▶ [Exercise aim]: Return all of the entries below, word for word. Omit each picture.

(Material for this task begins)

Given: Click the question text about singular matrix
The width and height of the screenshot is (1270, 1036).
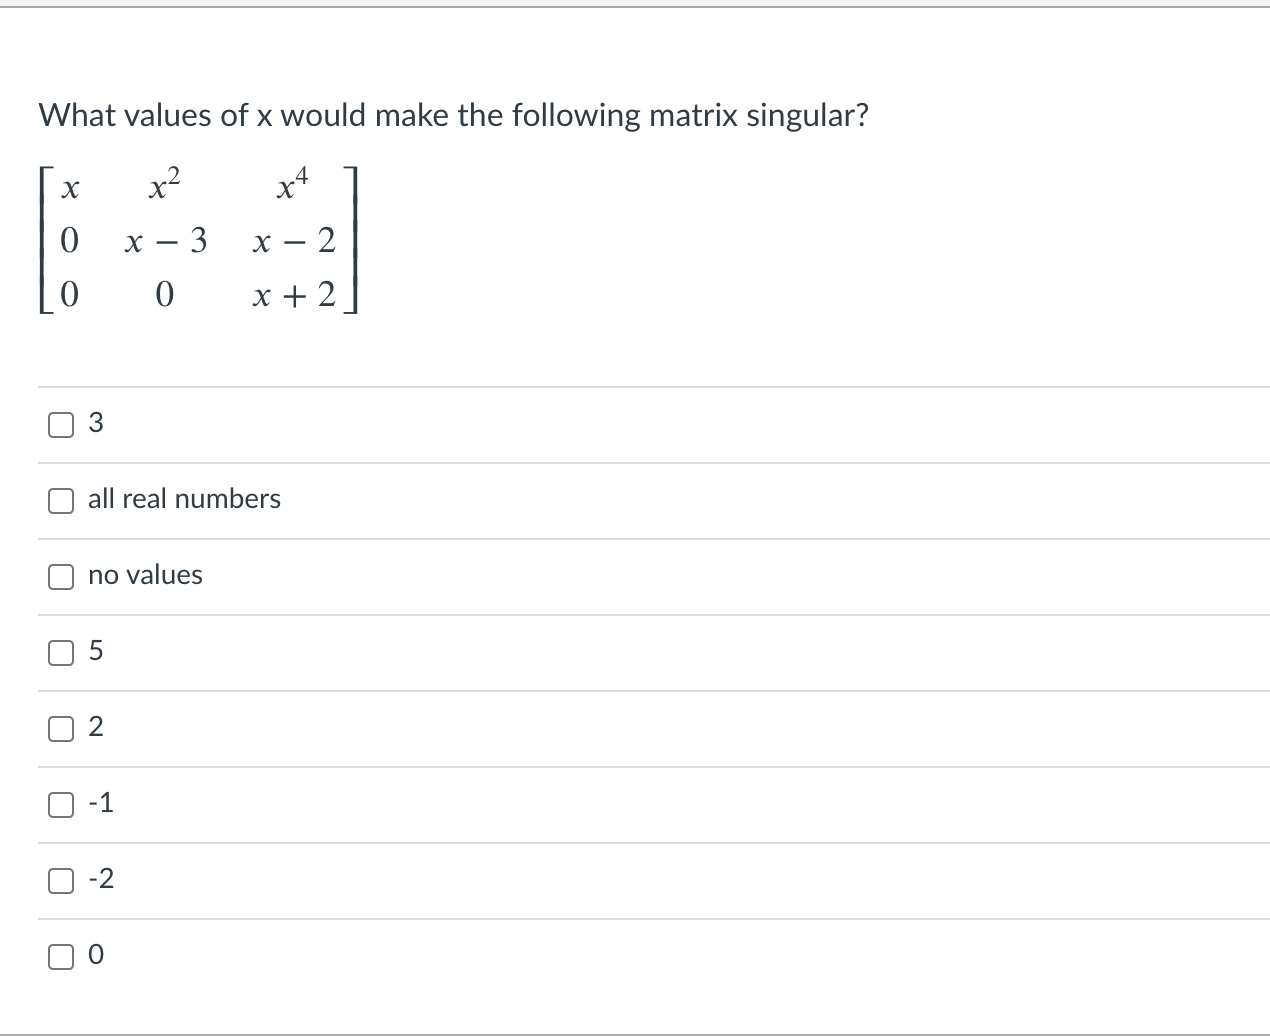Looking at the screenshot, I should [x=453, y=115].
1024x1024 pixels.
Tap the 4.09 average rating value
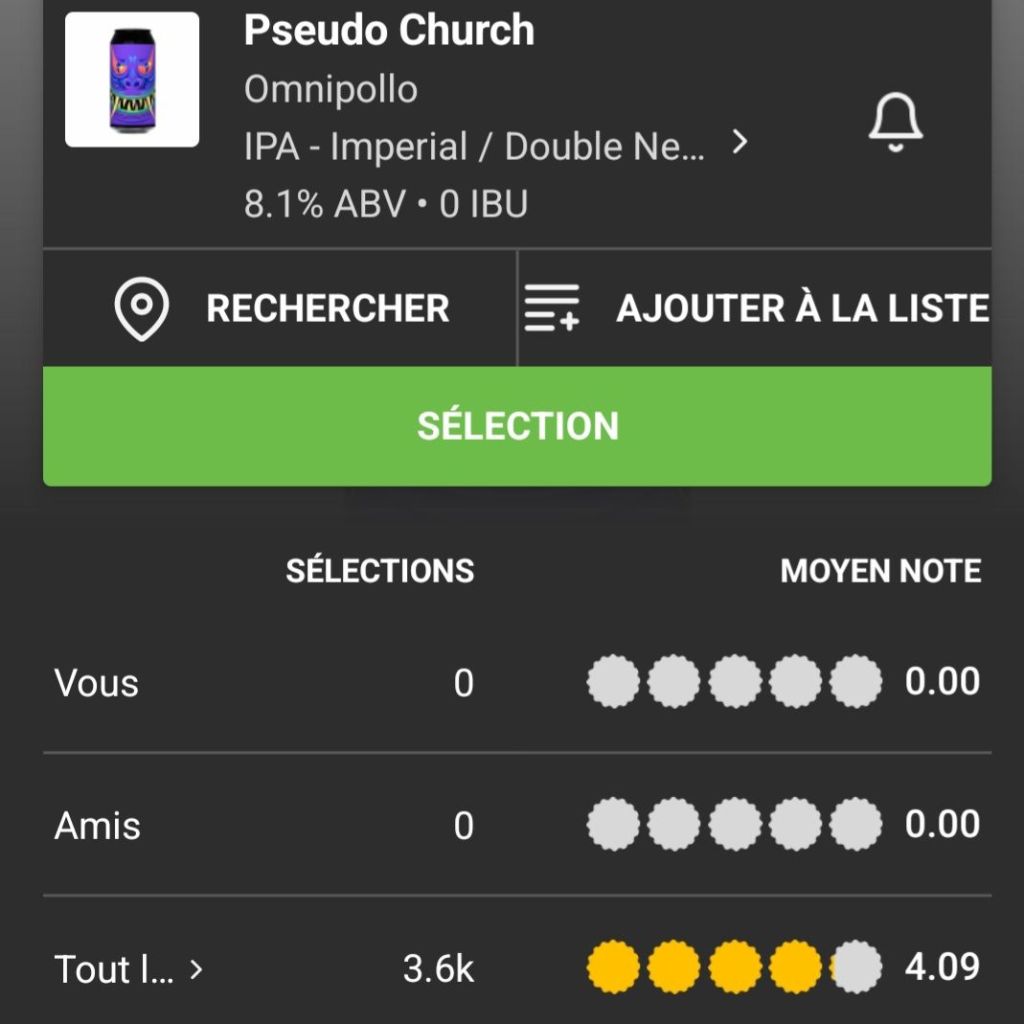(x=942, y=968)
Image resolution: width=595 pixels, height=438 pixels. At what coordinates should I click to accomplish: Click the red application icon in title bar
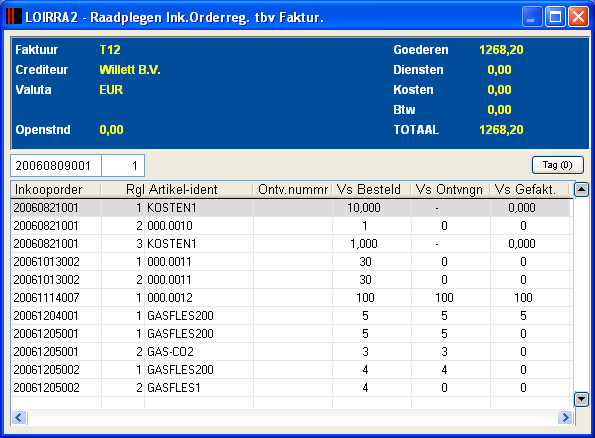point(14,17)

(Material for this task ends)

▶ [Output below]:
Given: Click the question text about singular matrix
The width and height of the screenshot is (1270, 1036).
Looking at the screenshot, I should [x=453, y=115].
1024x1024 pixels.
Tap the 4.09 average rating value
(x=942, y=968)
Image resolution: width=595 pixels, height=438 pixels. At what coordinates should I click to accomplish: Click the red application icon in title bar
point(14,17)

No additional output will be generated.